Perhaps the strongest argument for remote witnessing is where you have a person in isolation in hospital, unable to receive visitors because of the risk of infection, and therefore unable to send and receive documents. How then will they send out the physical document from hospital to be physically signed by two separate witnesses? It appears that it will not be possible to direct someone by video link to sign on their behalf. Would the Will be valid if the testator died after having signed their Will (in view of their witnesses by video link) but before the witnesses had signed? We completely agree with the urging of the MoJ that a traditional in-person signature is to be used wherever possible until such time that a permanent approach to Will witnessing has been appropriately debated and resolved. But it may be that the very scenario where a physically witnessed signature is rendered absolutely impossible by dint of hospitalisation that the law change is unable to provide for because of the rejection of counterpart execution. And there appears to be no New Zealand-style dispensing power safety net to enable the Courts to overlook any failures in form where testamentary intent is nonetheless clear. Being able to direct the testator’s signature remotely would largely ameliorate those difficulties, one can only hope that this is an inclusion in subsequent legislation once the industry has come to accept the reality of a technological solution. So, the new rules will make it easier to execute a Will in scenarios where it would otherwise be very difficult or risky, but potentially may not assist the testator in complete isolation.

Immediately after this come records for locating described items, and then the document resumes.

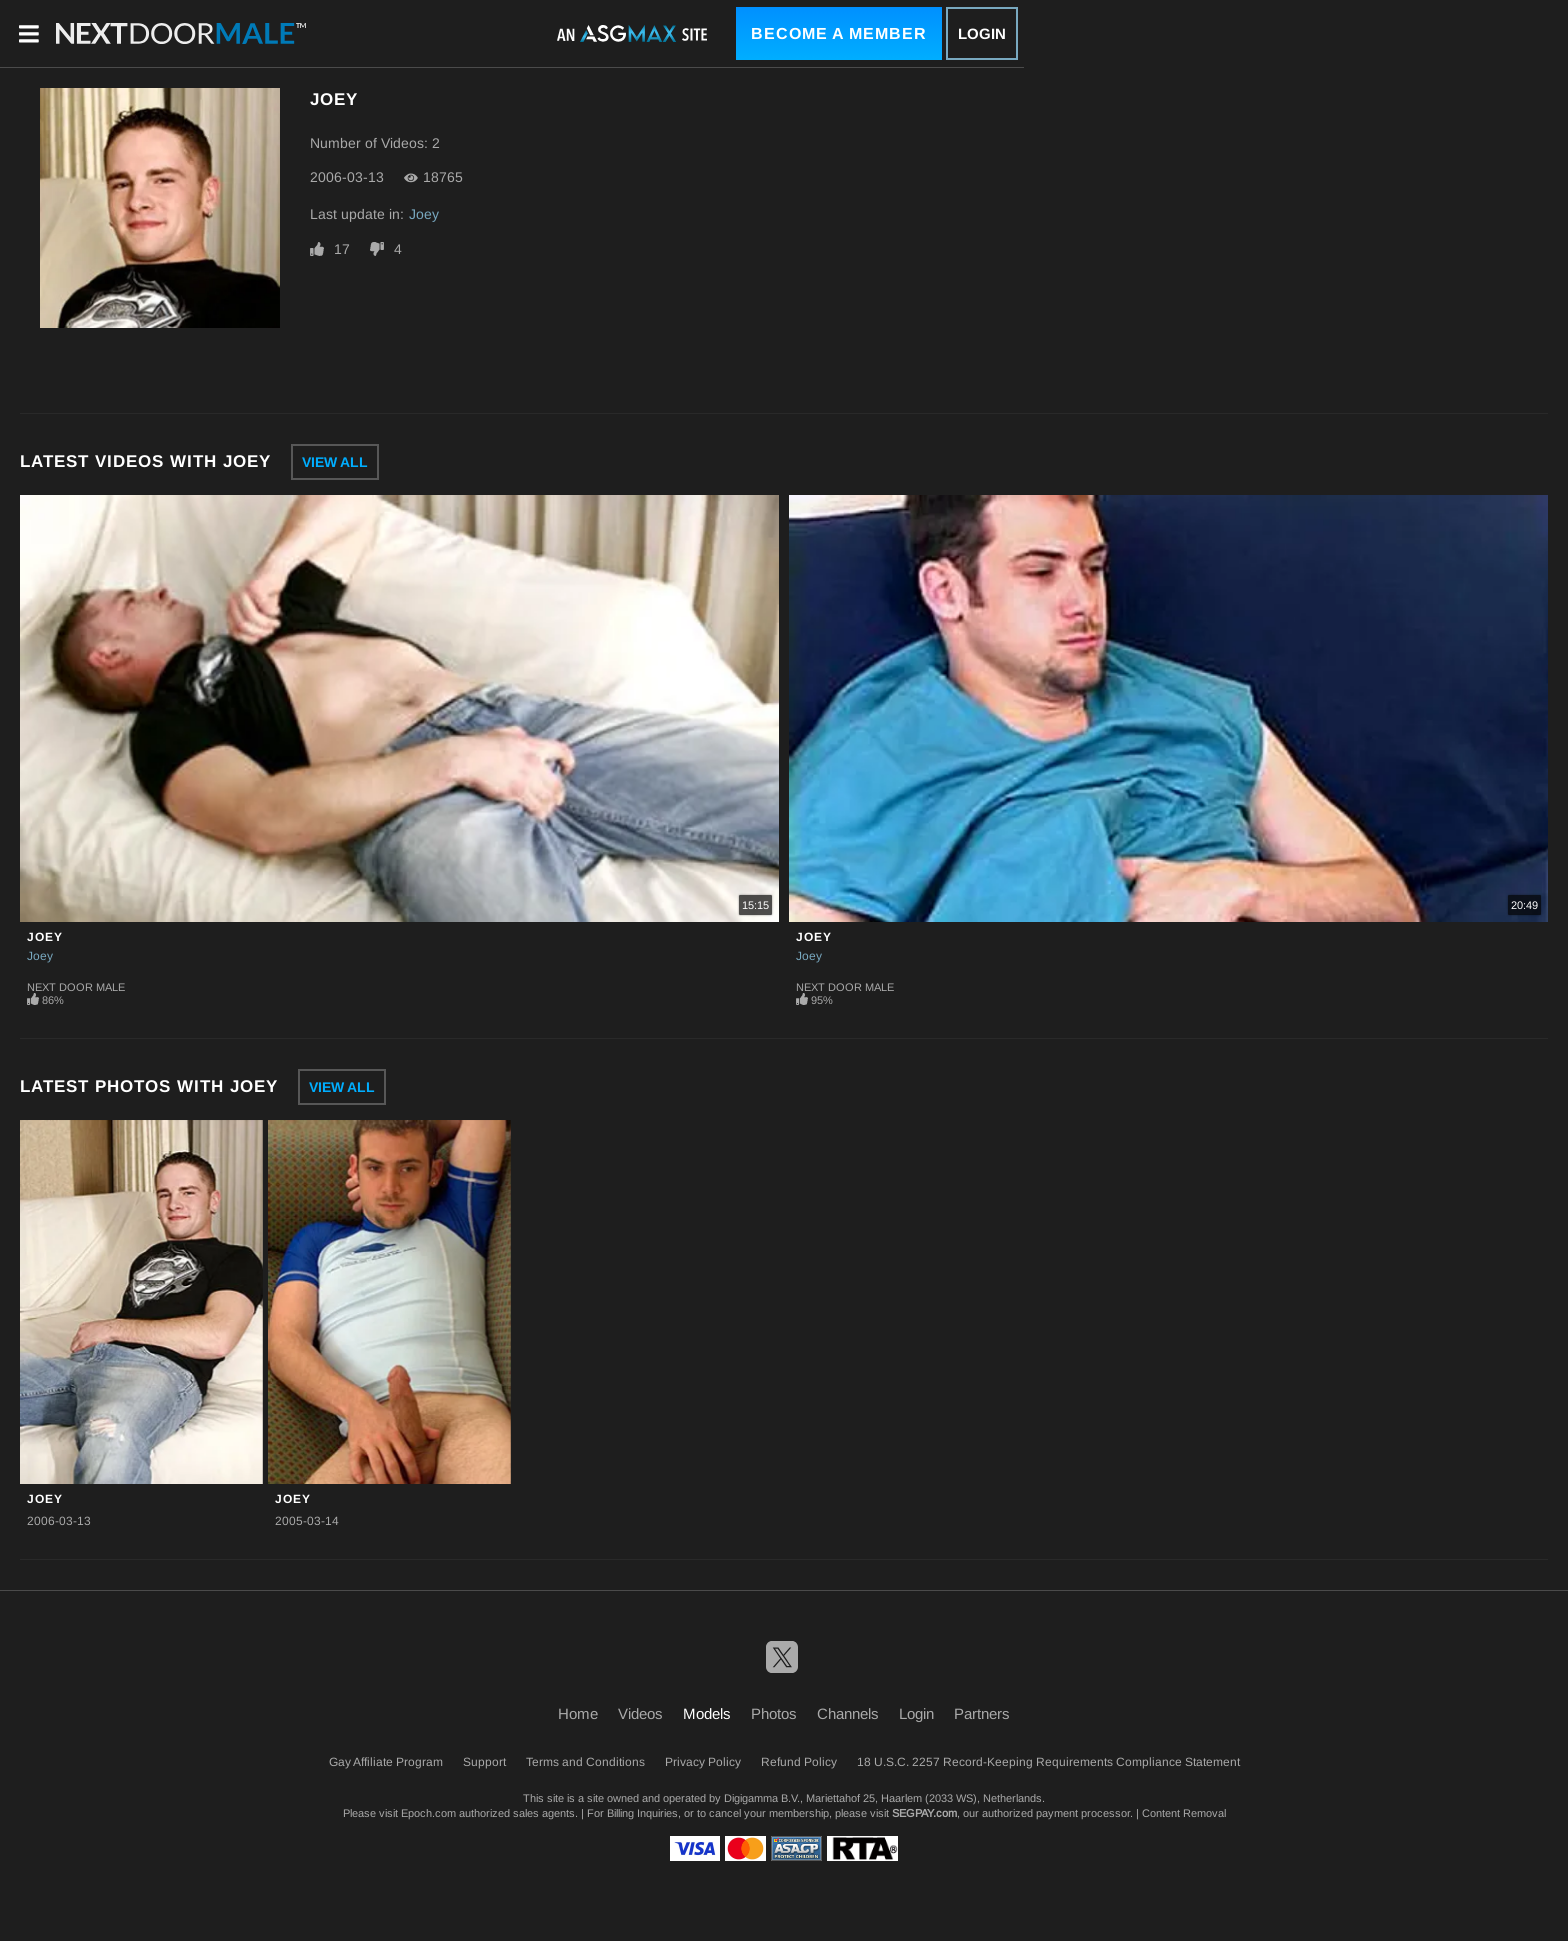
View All (335, 462)
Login (982, 33)
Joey (424, 214)
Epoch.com (428, 1813)
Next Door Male (76, 987)
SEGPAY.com (924, 1813)
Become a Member (839, 33)
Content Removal (1184, 1813)
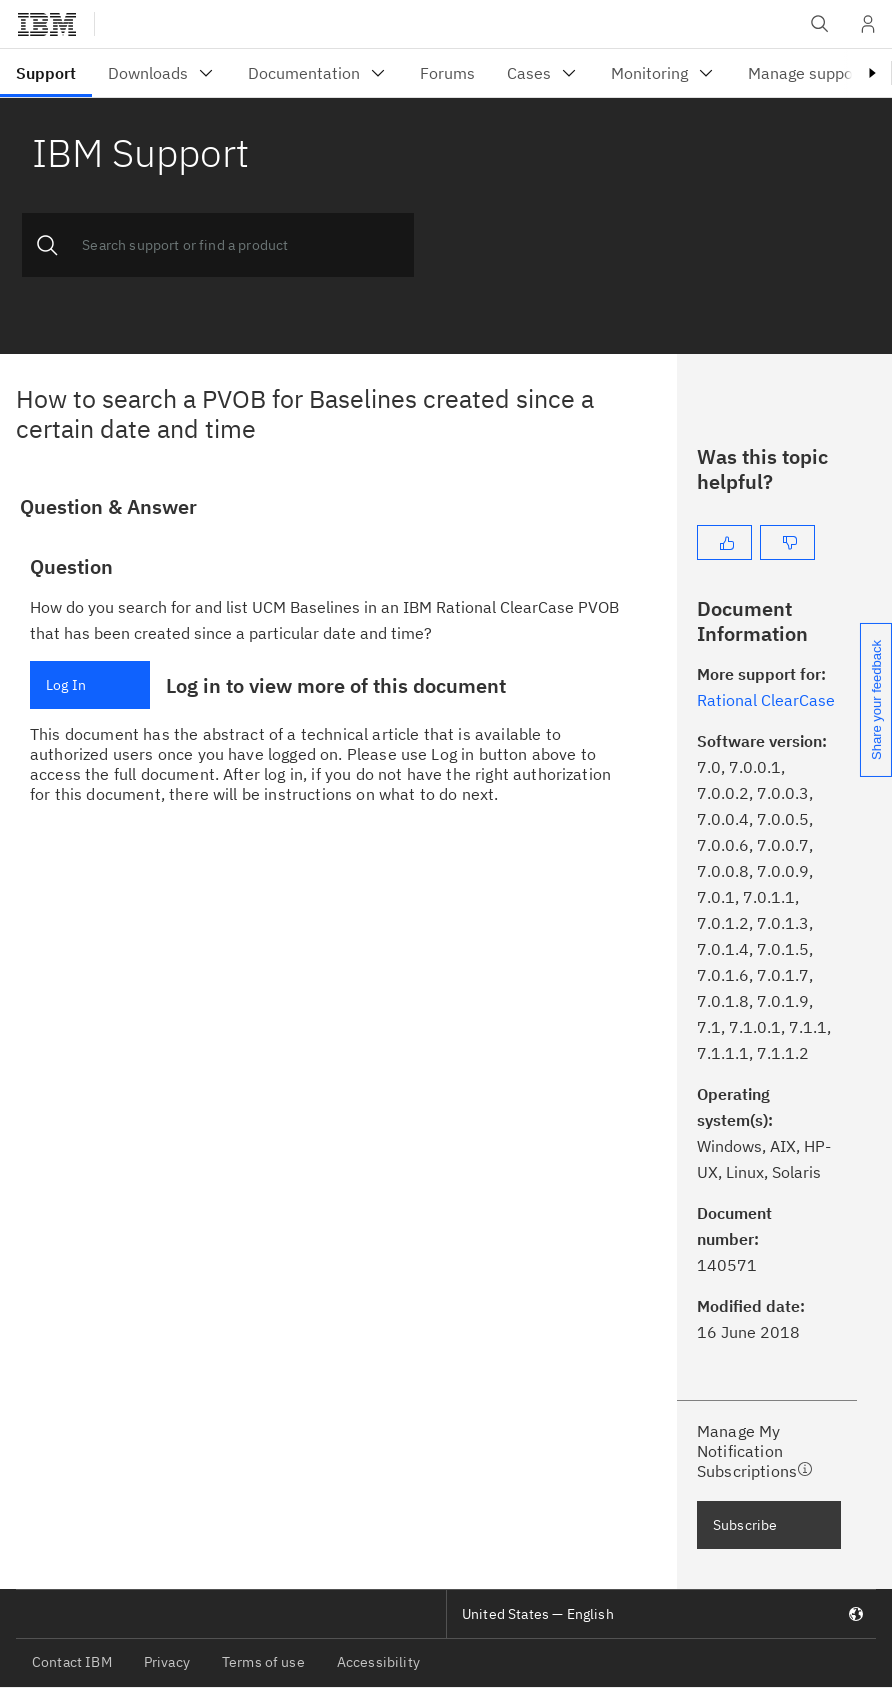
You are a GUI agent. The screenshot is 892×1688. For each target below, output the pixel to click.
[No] (787, 542)
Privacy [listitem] (167, 1662)
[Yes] (724, 542)
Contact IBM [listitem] (72, 1662)
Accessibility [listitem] (378, 1662)
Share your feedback (876, 700)
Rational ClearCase (766, 700)
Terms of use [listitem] (263, 1662)
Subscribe (745, 1525)
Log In (66, 685)
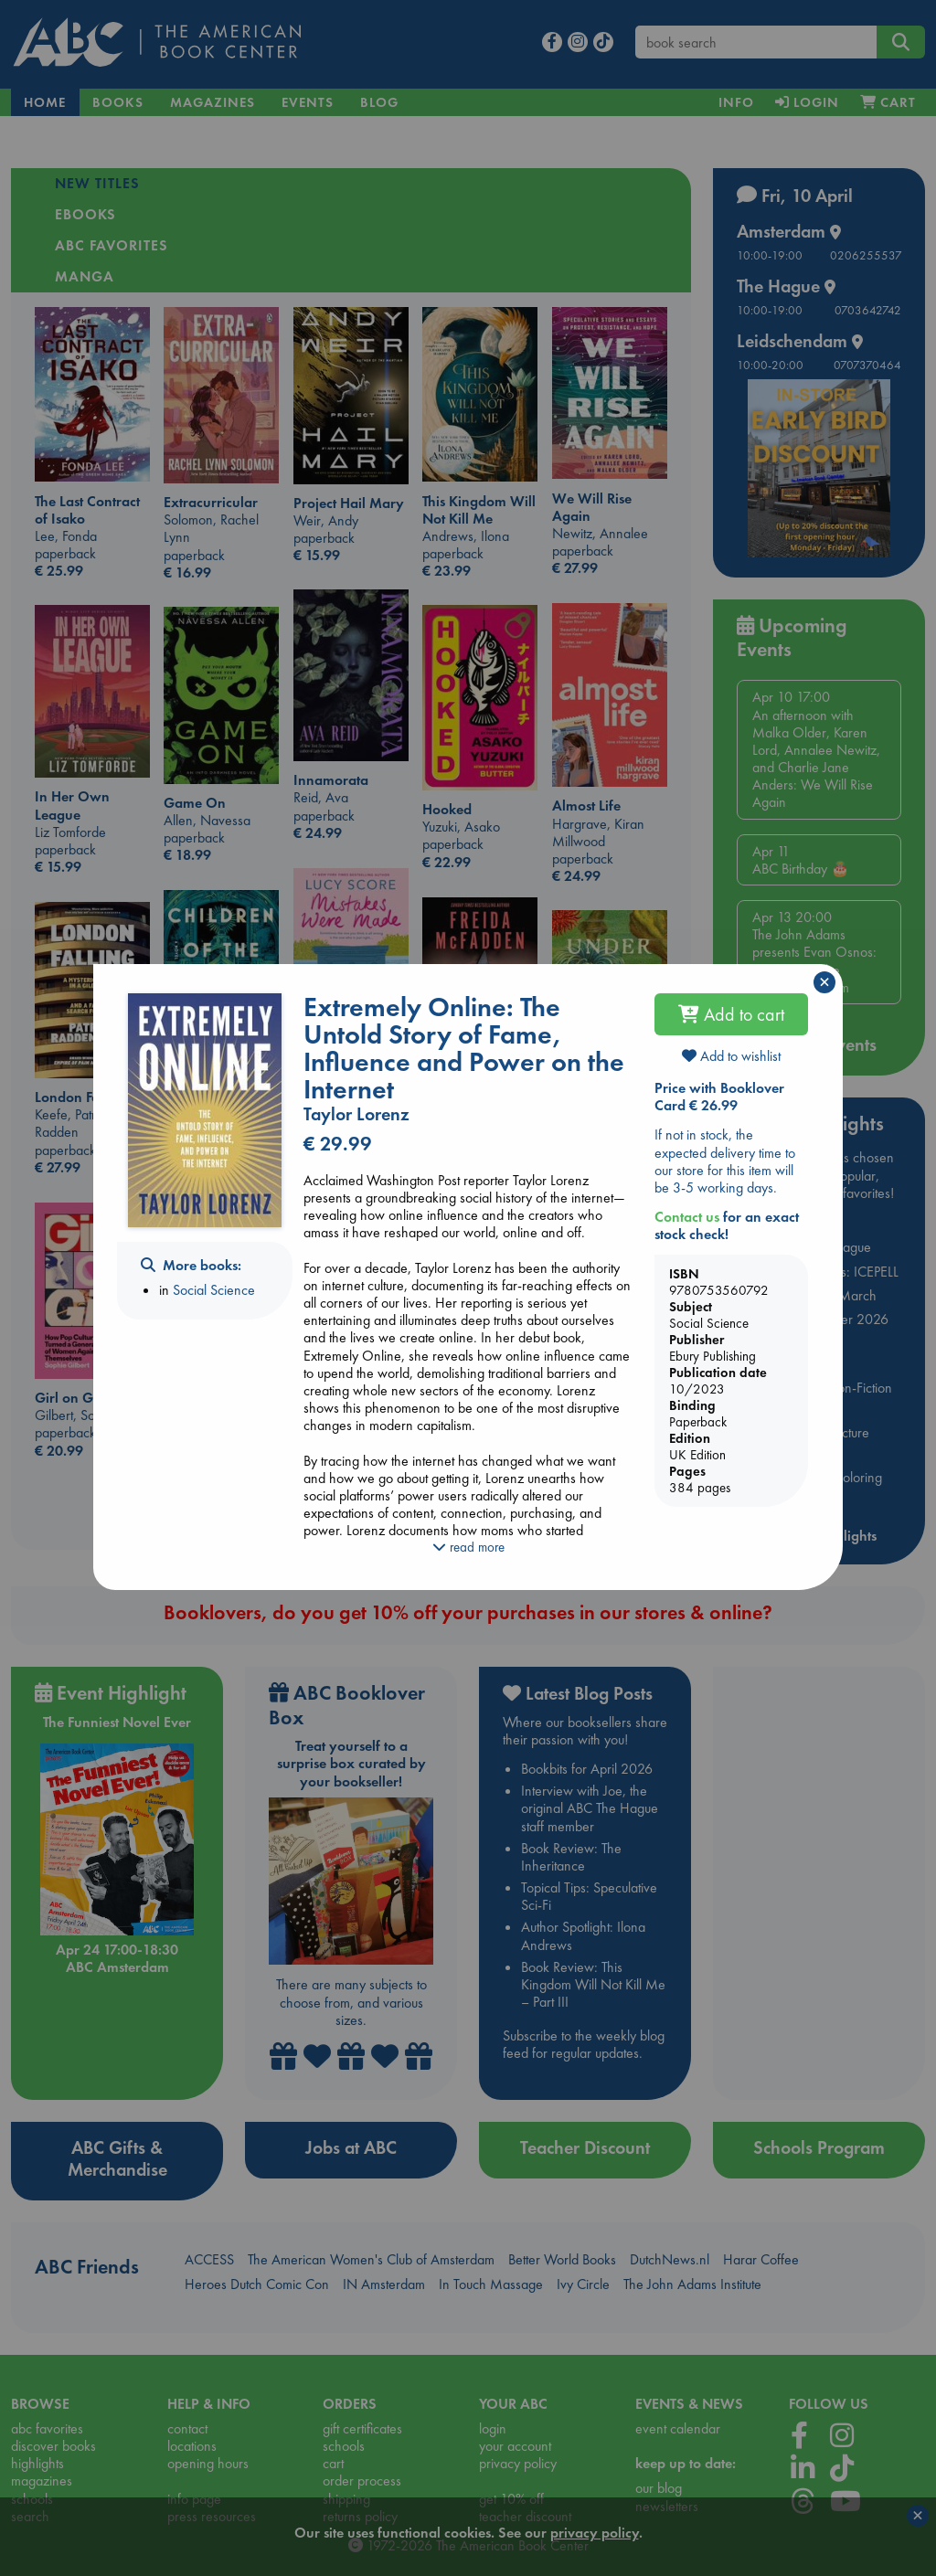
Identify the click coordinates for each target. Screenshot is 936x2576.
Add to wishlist (731, 1056)
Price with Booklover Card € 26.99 (719, 1096)
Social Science (214, 1289)
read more (468, 1547)
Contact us (686, 1216)
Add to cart (731, 1014)
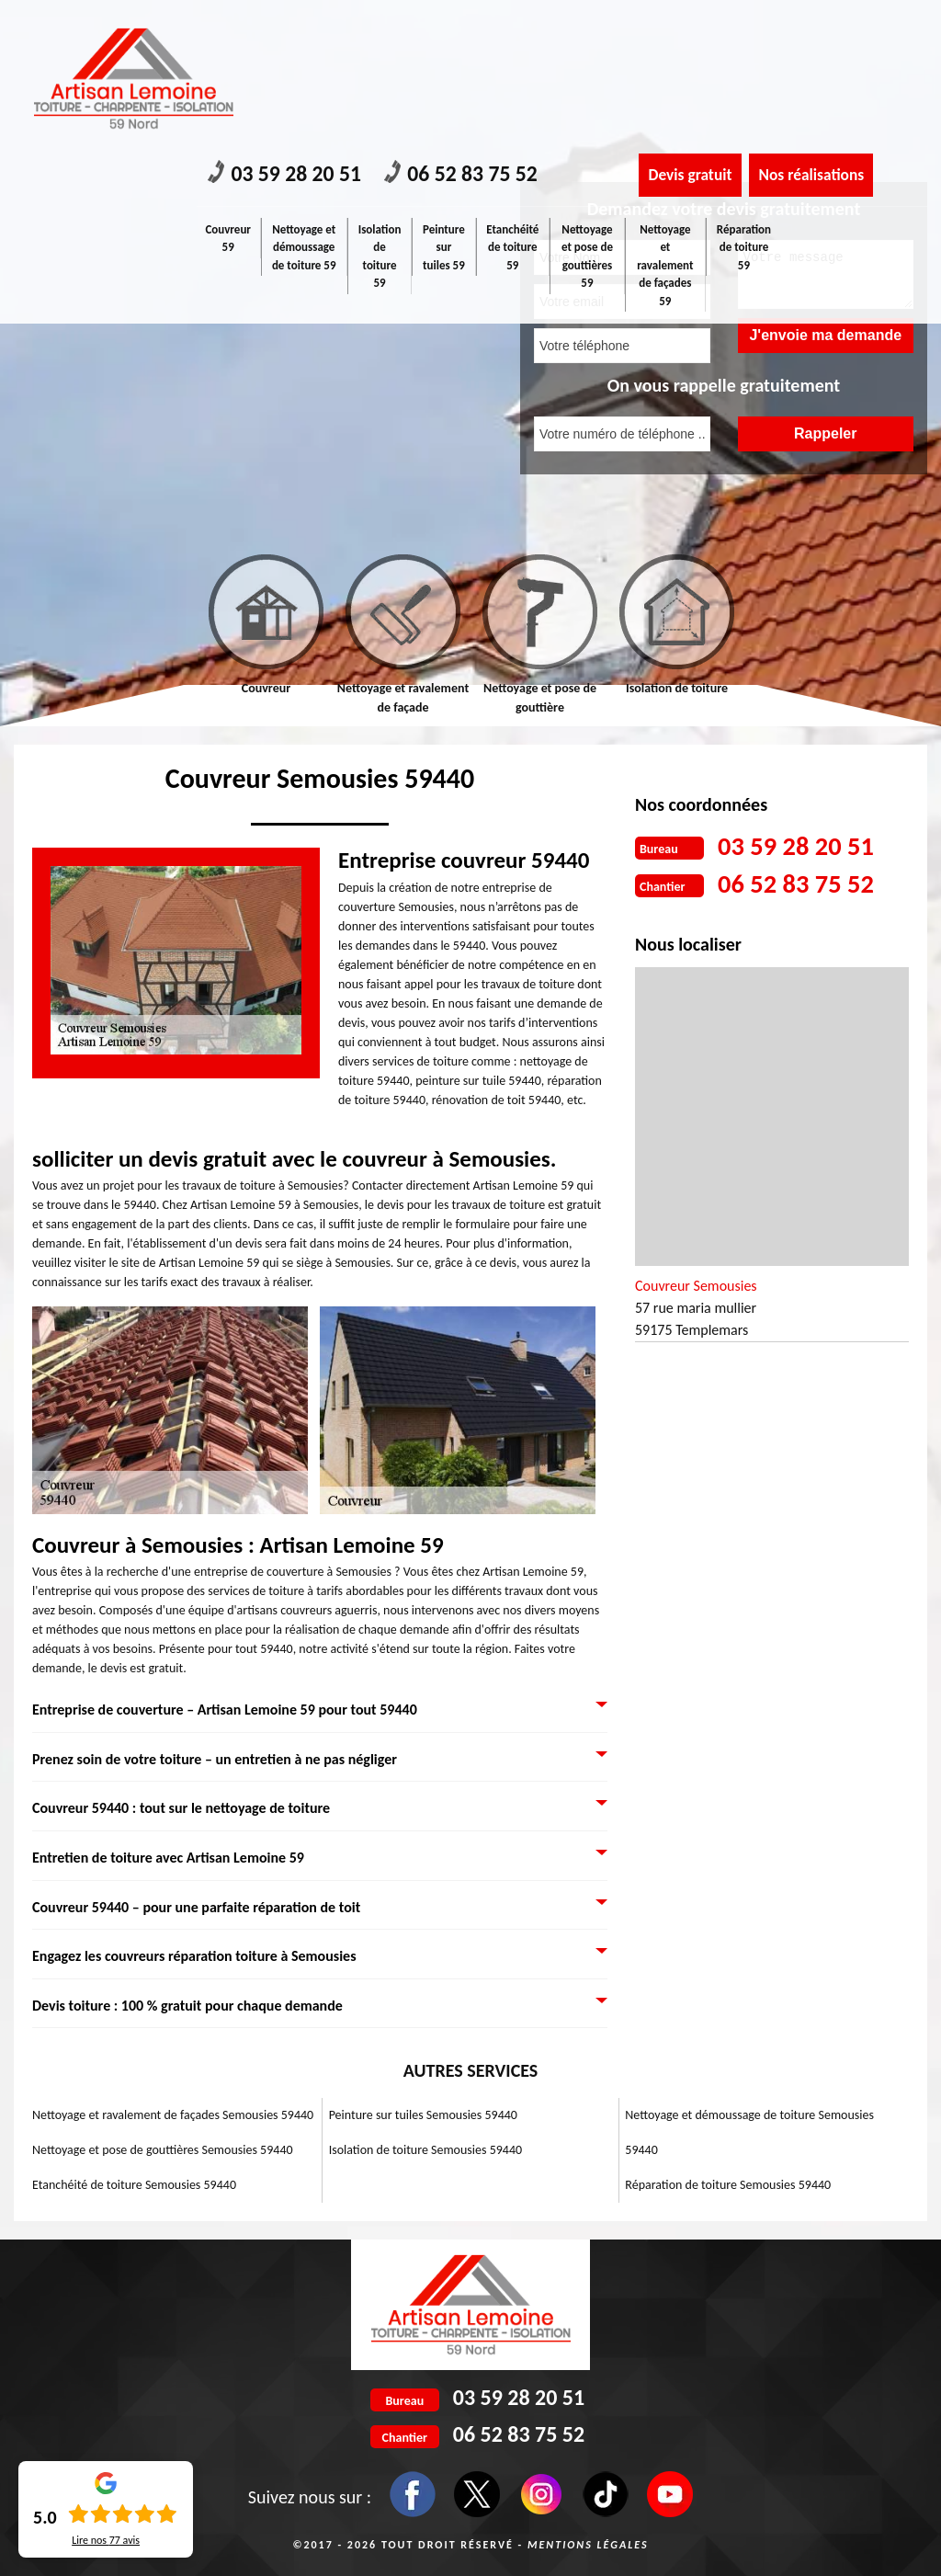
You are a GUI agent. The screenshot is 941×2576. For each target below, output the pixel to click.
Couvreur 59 (229, 94)
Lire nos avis (106, 2540)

The government has set out detailed and helpful guidance as to what steps should be taken when remote video witnessing a Will: https://www.gov.uk/guidance/guidance-on-making-wills-using-video-conferencing. The rider given with this advice, however, is that the remote witnessing of Wills should be a last resort, only when a physically present witness is not possible. Given it has, in the large part, been possible, if highly inconvenient, to witness Wills through windows and across fences, it may be that the scenarios in which the new legislation is required will be limited. And it is arguable that – in the absence of the ability to sign in counterparts or a dispensing power – the situations where it is actually impossible to comply with s.9, will remain impossible under the new rules where a physical document is required to be in circulation. There is always a balance to be struck between the risk of undue influence on testators and ensuring that testamentary intent can be effectively recorded, and the sooner that a comprehensive review of this area is completed to take into account the protective technologies that are available, the better.
There are very many reasons to hope that we are not faced with a second wave, not least because enforced social isolation makes testamentary planning for those in extremis very difficult, and, in the case of hospitalised patients at the height of the pandemic, it was impossible. It is pleasing that a pragmatic response has been taken in relation to the need for video witnessing, and an indication that technological solutions are beginning to enter into government thinking. This should just be the start of the debate.